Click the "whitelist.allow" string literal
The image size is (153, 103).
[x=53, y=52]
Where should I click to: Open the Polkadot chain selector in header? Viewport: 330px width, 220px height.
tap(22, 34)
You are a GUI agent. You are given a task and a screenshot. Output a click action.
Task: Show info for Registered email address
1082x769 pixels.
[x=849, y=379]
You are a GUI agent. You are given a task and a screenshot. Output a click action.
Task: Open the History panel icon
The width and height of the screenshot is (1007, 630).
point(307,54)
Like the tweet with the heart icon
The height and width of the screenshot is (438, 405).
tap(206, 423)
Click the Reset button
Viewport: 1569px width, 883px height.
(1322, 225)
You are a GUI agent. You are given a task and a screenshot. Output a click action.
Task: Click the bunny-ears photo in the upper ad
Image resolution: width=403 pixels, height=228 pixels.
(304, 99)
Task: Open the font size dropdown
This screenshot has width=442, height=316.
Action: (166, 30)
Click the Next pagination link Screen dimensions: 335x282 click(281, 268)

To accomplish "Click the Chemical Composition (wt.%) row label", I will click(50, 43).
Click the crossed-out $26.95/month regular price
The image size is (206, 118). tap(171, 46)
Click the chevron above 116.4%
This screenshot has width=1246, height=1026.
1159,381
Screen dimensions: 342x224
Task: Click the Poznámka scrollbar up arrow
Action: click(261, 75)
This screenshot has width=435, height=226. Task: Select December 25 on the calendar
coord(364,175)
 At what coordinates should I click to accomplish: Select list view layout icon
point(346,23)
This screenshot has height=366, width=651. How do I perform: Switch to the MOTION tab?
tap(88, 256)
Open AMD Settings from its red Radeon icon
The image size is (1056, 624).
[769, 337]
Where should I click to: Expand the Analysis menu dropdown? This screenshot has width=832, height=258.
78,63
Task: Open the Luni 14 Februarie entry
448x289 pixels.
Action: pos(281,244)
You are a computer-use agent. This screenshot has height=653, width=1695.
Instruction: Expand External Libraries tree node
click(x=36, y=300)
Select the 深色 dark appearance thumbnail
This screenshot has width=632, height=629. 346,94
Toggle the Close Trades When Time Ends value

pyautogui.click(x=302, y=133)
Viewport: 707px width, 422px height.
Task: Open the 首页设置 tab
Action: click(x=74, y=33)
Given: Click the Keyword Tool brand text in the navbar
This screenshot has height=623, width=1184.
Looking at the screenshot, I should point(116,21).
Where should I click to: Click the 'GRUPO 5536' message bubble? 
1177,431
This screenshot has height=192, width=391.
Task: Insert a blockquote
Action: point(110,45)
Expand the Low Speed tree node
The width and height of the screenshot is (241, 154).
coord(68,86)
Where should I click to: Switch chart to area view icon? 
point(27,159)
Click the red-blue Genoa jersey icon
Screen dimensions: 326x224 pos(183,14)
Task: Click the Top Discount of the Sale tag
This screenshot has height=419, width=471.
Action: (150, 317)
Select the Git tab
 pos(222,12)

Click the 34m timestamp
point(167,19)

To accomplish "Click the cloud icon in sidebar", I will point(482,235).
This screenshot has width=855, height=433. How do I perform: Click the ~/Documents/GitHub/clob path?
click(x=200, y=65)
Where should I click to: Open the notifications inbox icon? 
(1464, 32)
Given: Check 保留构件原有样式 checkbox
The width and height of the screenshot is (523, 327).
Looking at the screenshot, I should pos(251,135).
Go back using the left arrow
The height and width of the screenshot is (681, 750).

-=-=-=-=-

> _Your objective_: Copy the data word for word, starting at the line that contains "Where should I click to: Open the notifications" and ending with the last line of the data.

> _Output for this task_:
Where should I click to: Open the notifications inbox icon? 
(1464, 32)
Given: Check 保留构件原有样式 checkbox
The width and height of the screenshot is (523, 327).
Looking at the screenshot, I should pos(251,135).
Go back using the left arrow
The height and width of the screenshot is (681, 750).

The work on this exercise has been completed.